Because the CDC's data collection from hospitals and physicians involves a time lag, a system that uses Twitter might be able to reveal a spike in flu cases more quickly, said David Broniatowski, an assistant professor in the George Washington University's Department of Engineering Management and Systems Engineering. Broniatowski did much of the research with a team of colleagues while he was at Johns Hopkins.
"We’re actually able to track at the municipal level," he said. "We can provide them with the data about what the flu is like in their city. That allows them to do surge planning."
The main problem with using Google searches or tweets to determine flu incidence is that people use both to discuss the flu, rather than just complain about symptoms and exposure or mentioning medication, especially after news coverage of the flu. Broniatowski said his researchers developed an algorithm that separated chatter from useful information.

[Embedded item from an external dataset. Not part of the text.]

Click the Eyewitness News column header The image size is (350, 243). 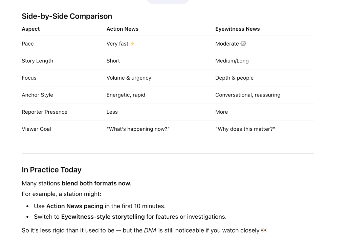[238, 29]
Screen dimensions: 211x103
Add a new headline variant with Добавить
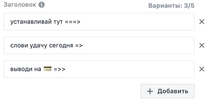[168, 91]
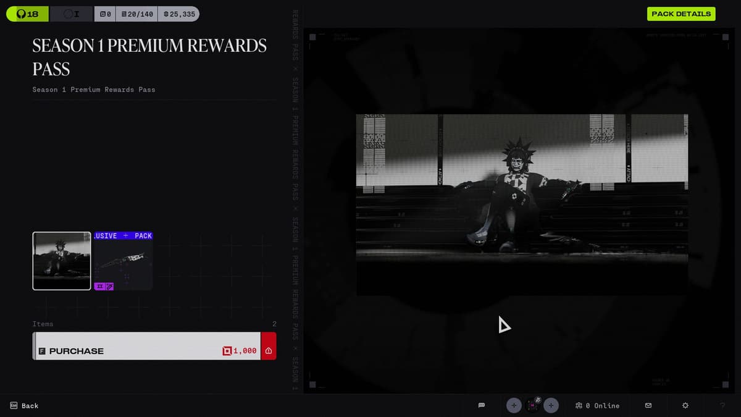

They did that by putting 10,000 tweets on Amazon Mechanical Turk, and paying people to determine whether each tweet was an actual complaint about exposure to the flu rather than just a reference to it. They then applied the algorithm to a much larger group of tweets. (Disclosure: Amazon CEO Jeff Bezos owns the Washington Post).
It's also possible to determine a tweet sender's location much of the time.
"Real-time tools such as our system," the researchers wrote, "have the potential to enable clinicians to anticipate the need for surges in influenza-like illness up to two weeks in advance of existing data collection strategies. Early knowledge of an upward trend in disease prevalence can inform patient capacity preparations and increased efforts to distribute the appropriate vaccine or other treatment."
Still unclear, Broniatowski said, is whether a Twitter-based method will prove accurate in rural areas, where fewer people use it.